ふるさと納税額が8倍の3億2000万円に! にしたん社長流マーケティングを地方創生に応用
「にしたんクリニック」や「イモトのWiFi」などを手がけるエクスコムグローバル株式会社の西村誠司社長が、このほど取材に応じ、自身が手がける地方創生について語った。その中で、今年2月15日に北海道東川町の地方創生アドバイザーに就任後、同町の4月1カ月間のふるさと納税額が、昨年の4000万円から8倍の3億2000万円と大幅に増えたことを明かした。
脅威的な数字の伸び。西村社長は、就任早々に同町の魅力やお米などの特産品を、TikTokなどメディアを通じ発信。それが大きな反響を呼び、最終的に納税額アップにつながったようだ。
これまで「良いものや良い治療などがあっても、知ってもらわなければ、また伝えきれなければ意味がない」との考えの下でマーケティングを展開し、Wi-Fiやクリニックの事業を成功させてきた同社長。実は「このマーケティング手法やノウハウを、まったく違う分野で活用したら同じ結果がでるか?」との考えを持っていた。
その中で注目していたのが地方創生という。「海外の観光客が都市部に集中してオーバーツーリズムなどの問題が起きている。だが、日本全国を見回した時、地方に首都圏を上回るような観光資源があるのに、それを伝えきれず生かしきれておらず、本当にもったいない。これを海外に広め観光客が分散すれば、各地に宿泊、交通手段などの産業が生まれ、そこに人が集まる。地方の雇用創出になり、都市部からの人口分散にもなる。地方創生だけでなく社会課題も解決でき社会貢献にもつながる」。

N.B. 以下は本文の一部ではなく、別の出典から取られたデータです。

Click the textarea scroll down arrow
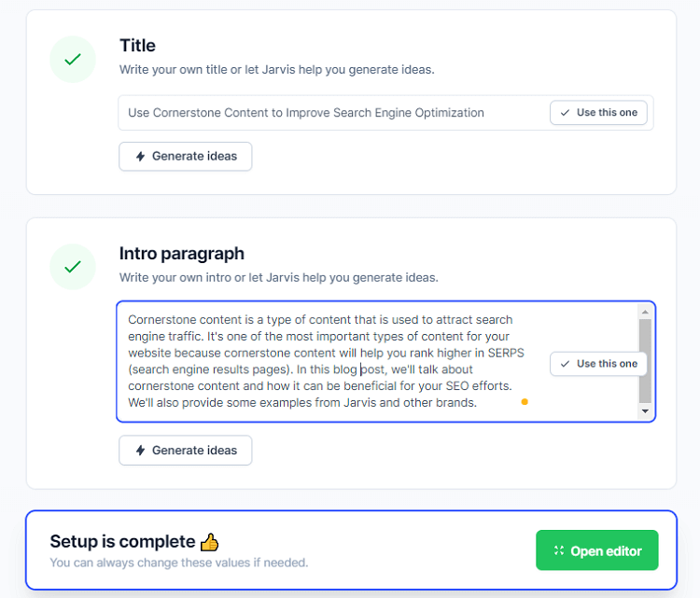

そんな構想を描いていたところ、たまたま旧知の国会議員から東川町を紹介され、すぐに現地を視察。「たくさん魅力があるのに伝えきれていない」と、依頼を受けて地方創生アドバイザーに就任。魅力を発信すると、ふるさと納税額が爆上がりした。
ただ、ここからが本番!と強調する。「メディアで取り上げるだけでなく、そこから派生していくことが大事。その流れを作っていく。まだまだカードがある」。先日、伊東良孝地方創生担当大臣と面会するなど、次なるステージへ動き始めている。
「初年度は、数字としてふるさと納税が8倍となるリアリティーを町の方に示した。今後は町の方を巻き込んでセカンド、サードとステップを踏みながら発展させ、最終的には私の手を離れ、町に住んでいる方だけで進めていくのが理想」。
自らが創生の下地を作り、最終的には町の人たちが街を発展させる。そして今後は、この東川町のモデルを全国に広めていく。「地方創生担当大臣と方向性を共有して一緒にやっていければと思う」。壮大なプランを明かした。